Auf Anraten eines Altbausanierers haben wir überall Silikatfarbe verwendet – damit das Haus nach außen und nach innen atmen kann und nicht anfängt zu schimmeln. Das Klima hier im Haus ist wirklich toll: Es ist supergut reguliert.

Anna Schäffel arbeitete als Modejournalistin und hatte den Laden „Soda“ für internationale Magazine in München.

Es heißt immer, ein Haus müsse richtig isoliert sein und einen Energienachweis haben. Gibt es das überhaupt hier?

Dieses Haus hat keinen Energienachweis, was aber bei Häusern in diesem Alter nicht ungewöhnlich ist. Für einen Energienachweis ist wichtig, wie alt die Heizung ist und wie die Fenster isoliert sind zum Beispiel. Wir haben fast überall die alten Doppelfenster, die die Wärme ziemlich gut halten. Natürlich ist es im Winter hier kälter als im fünften Stock in einem Münchner Wohnhaus. Wir überlegen oben zwei kleine Holzöfen anzuschließen. Holz als nachwachsender Rohstoff ist hier sehr leicht verfügbar – die meisten unserer Nachbar*innen haben Wälder. Und Platz genug, um das Holz zu lagern, haben wir ja auch …

Homestory von Anna Schäffel | femtastics

Heizt ihr nur mit Holz?

Wir haben ganz normale Heizkörper mit einer alten Öl-Heizung. Das ist natürlich etwas, wo wir mal ranmüssen. Den CO2-Austoß von Öl kann ich mit meinem Gewissen eigentlich nicht vereinbaren. Dafür fehlen aber gerade die finanziellen Mittel. Wenn ich 100.000 Euro übrig hätte, würde ich mir was überlegen. Wärmepumpen sind leider noch nicht für so große Objekte geeignet. Ich würde gerne warten, bis eine Technik verfügbar ist, die wirklich sinnvoll ist.
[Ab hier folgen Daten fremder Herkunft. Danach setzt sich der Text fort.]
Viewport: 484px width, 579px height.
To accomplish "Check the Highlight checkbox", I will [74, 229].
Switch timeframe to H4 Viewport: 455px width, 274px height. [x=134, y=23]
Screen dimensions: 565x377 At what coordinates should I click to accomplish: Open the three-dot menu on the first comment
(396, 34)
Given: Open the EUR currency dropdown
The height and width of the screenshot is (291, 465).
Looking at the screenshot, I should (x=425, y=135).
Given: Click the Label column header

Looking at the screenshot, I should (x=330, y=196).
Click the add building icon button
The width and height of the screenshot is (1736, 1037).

Aber das Heizthema ist natürlich ein großes. Unser riesengroßes Wohnzimmer heizt sich gut auf, wenn ich die Heizkörper auf zwei drehe. Oder ich schüre den alten Kachelofen an – dann dauert es zwar einige Stunden, dafür ist diese Kachelofenwärme ganz besonders behaglich. Die Gemeinde, die das Haus ursprünglich erbauen ließ, hat auf eine solide Grundsubstanz geachtet, das hilft beim Heizen.
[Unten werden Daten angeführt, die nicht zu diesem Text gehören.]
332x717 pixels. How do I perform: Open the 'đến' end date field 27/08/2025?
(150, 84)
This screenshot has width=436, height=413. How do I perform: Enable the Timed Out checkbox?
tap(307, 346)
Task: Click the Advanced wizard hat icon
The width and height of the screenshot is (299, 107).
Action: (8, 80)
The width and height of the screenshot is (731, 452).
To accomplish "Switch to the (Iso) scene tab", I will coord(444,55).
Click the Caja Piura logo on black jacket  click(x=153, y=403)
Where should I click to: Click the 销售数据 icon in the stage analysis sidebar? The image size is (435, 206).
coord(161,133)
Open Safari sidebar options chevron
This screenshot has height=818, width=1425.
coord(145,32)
Anna Schäffel im Jeans-Overall in ihrem Dahliengarten | femtastics

Bereust du etwas bei der Renovierung?

Überhaupt nicht. Ich bereue eher, dass wir nicht mehr Hände haben und nicht mehr Geld. Wir haben oben seit einem Jahr im Bad eine Baustelle – und immer an allen Ecken so viel zu tun. Momentan wird ja auch alles immer teurer, und Handwerker*innen sind auch superschwierig zu bekommen. Wir haben hier zum Beispiel zwei Ladestationen für E-Autos, weil es wirklich sinnvoll ist, für die Strecken, die wir hier fahren. Wir kriegen aber seit einem halben Jahr keine*n Elektriker*in, die/der sie uns anschließt.
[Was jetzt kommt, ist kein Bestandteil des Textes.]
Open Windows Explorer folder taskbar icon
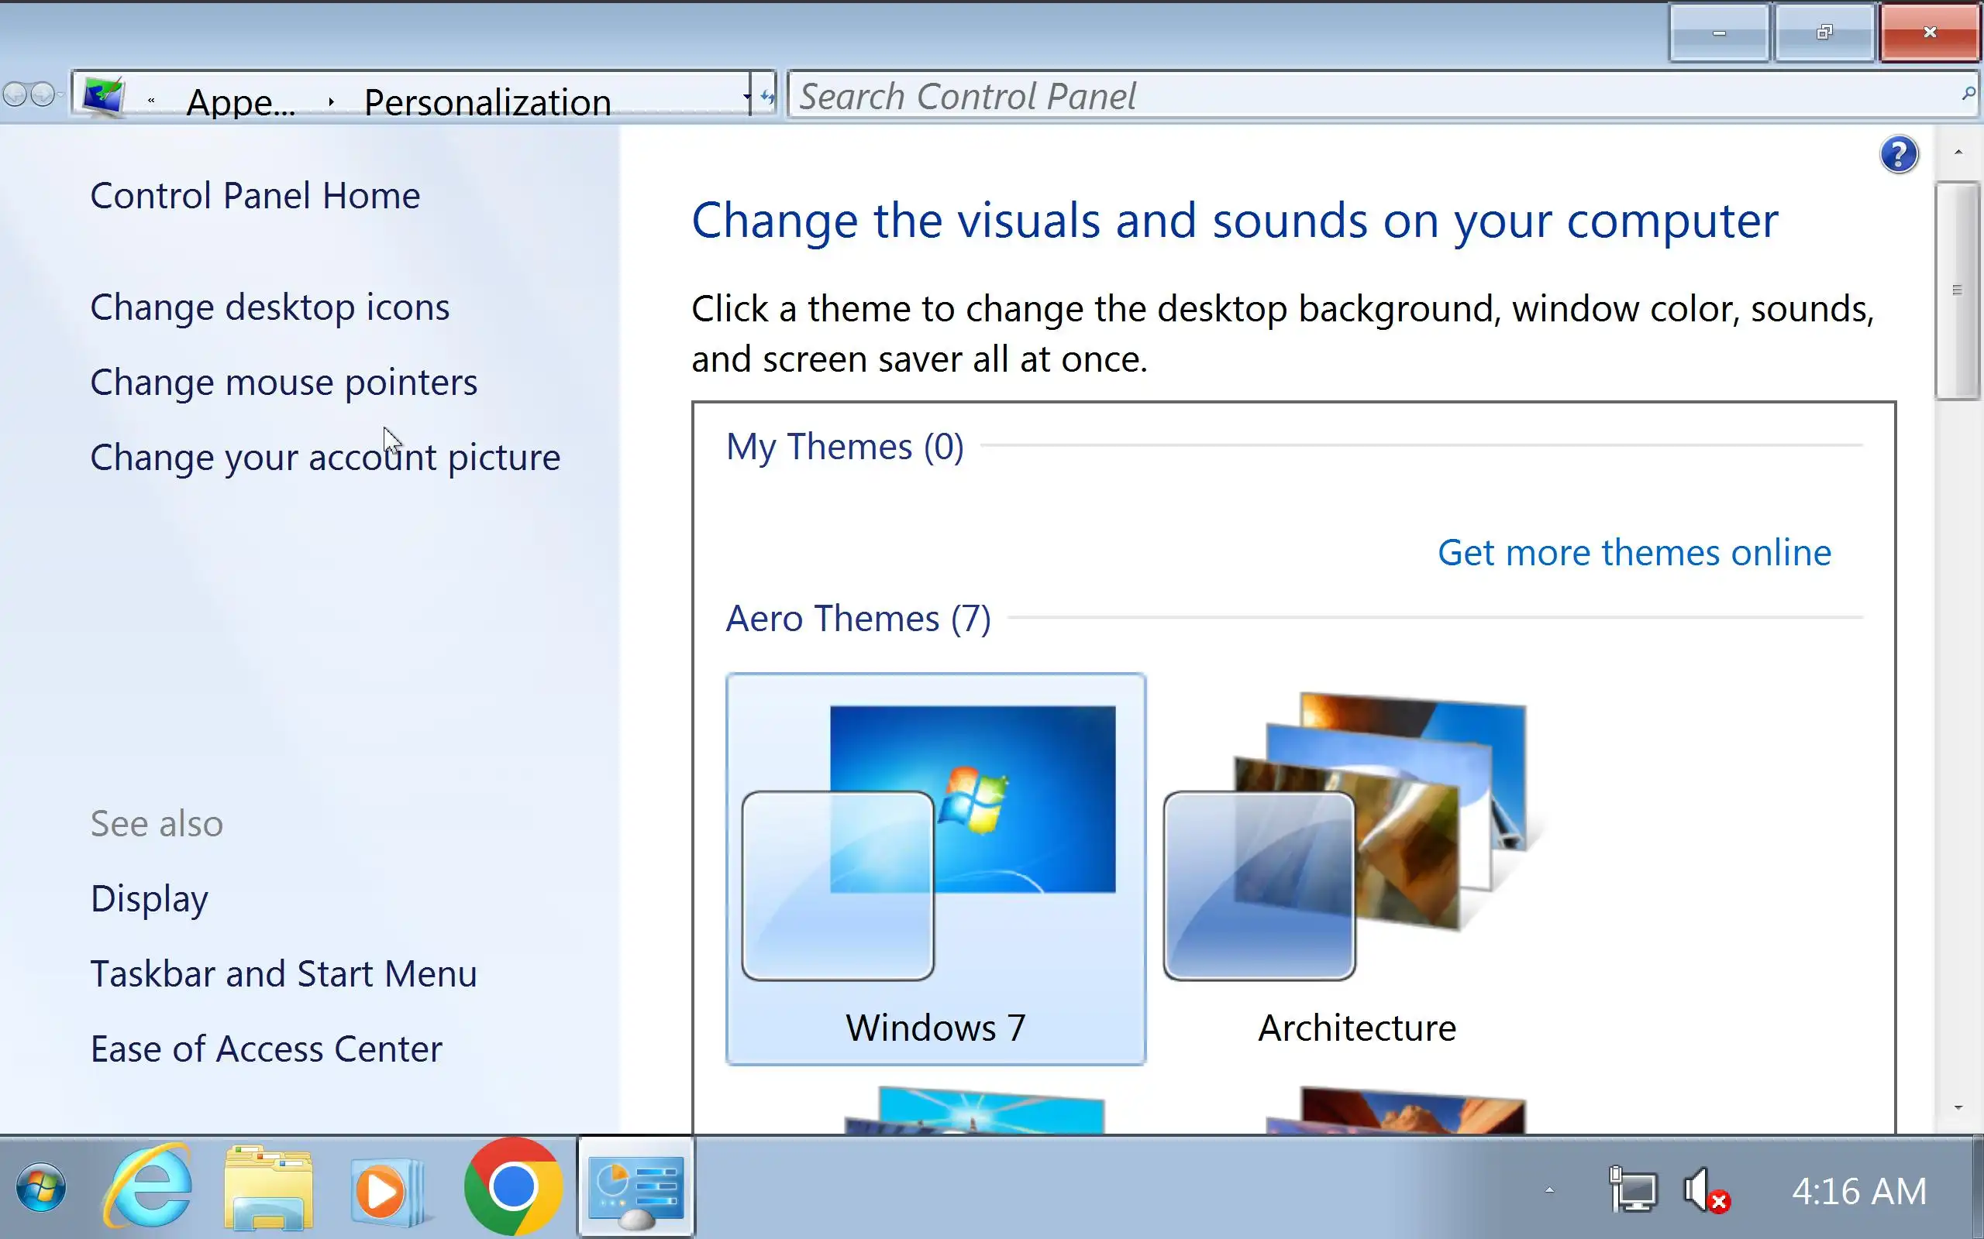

Anna Schäffel im Treppenhaus ihres alten Schulhauses - Hund blickt in die Kamera | femtastics

Hat es sich gelohnt, für dieses Haus das Leben in der Stadt aufzugeben?

Absolut. Ich habe mich wirklich in dieses Haus verliebt. Ansonsten hätte ich mir nicht vorstellen können, unser Leben in der Stadt aufzugeben und hier neu anzufangen. Diesen Schritt zu gehen, war nicht einfach. Wir hatten monatelang eine riesige Pro- und Contra-Liste an unserer alten Wohnzimmertür, mit einem Stift festgebunden. Da konnte jeder immer notieren, was ihm gerade einfällt. Die großen Mädchen waren 14 und gehen weiterhin in München zur Schule – wir wollten sie nicht aus ihrem gewohnten sozialen Umfeld reißen.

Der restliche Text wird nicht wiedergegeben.